§ Task description: Set down the rows exactly as they appear, from the line containing "Click the search magnifier" to the line containing "[x=112, y=238]", including both of those lines.

§ Source data:
......

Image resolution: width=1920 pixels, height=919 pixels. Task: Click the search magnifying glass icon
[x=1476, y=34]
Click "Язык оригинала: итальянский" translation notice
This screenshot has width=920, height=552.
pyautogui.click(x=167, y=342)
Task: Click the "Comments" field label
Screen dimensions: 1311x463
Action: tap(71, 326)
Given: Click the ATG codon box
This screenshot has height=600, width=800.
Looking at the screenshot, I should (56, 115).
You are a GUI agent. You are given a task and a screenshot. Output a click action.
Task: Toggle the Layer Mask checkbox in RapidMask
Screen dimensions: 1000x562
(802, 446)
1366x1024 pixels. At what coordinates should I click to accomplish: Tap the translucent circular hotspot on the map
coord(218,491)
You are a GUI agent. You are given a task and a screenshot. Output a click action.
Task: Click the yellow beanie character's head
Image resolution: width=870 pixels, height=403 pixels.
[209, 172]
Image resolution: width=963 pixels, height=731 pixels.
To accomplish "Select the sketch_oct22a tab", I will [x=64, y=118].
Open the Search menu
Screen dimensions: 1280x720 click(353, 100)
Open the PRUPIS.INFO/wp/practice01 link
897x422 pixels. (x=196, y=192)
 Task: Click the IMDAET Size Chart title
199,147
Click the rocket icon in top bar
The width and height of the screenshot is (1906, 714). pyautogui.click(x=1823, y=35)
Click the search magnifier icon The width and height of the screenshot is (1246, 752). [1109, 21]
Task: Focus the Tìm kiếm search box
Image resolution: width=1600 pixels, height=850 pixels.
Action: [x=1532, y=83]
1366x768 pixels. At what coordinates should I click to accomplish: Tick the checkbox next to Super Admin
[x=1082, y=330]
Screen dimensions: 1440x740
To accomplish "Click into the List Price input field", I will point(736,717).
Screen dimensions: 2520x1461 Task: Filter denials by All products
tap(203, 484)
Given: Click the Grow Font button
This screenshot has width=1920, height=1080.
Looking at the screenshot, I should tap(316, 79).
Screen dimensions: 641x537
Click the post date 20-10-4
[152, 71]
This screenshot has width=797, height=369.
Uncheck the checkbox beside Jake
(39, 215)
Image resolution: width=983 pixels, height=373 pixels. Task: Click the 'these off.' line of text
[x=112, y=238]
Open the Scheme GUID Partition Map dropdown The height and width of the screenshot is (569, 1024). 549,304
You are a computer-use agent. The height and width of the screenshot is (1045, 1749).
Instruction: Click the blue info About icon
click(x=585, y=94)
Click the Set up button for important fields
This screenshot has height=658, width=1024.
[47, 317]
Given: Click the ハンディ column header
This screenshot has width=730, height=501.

......

§ Exercise answer:
Click the search magnifier icon The width and height of the screenshot is (1246, 752). [1109, 21]
Task: Focus the Tìm kiếm search box
Image resolution: width=1600 pixels, height=850 pixels.
Action: [x=1532, y=83]
1366x768 pixels. At what coordinates should I click to accomplish: Tick the checkbox next to Super Admin
[x=1082, y=330]
Screen dimensions: 1440x740
To accomplish "Click into the List Price input field", I will point(736,717).
Screen dimensions: 2520x1461 Task: Filter denials by All products
tap(203, 484)
Given: Click the Grow Font button
This screenshot has width=1920, height=1080.
Looking at the screenshot, I should tap(316, 79).
Screen dimensions: 641x537
Click the post date 20-10-4
[152, 71]
This screenshot has width=797, height=369.
Uncheck the checkbox beside Jake
(39, 215)
Image resolution: width=983 pixels, height=373 pixels. Task: Click the 'these off.' line of text
[x=112, y=238]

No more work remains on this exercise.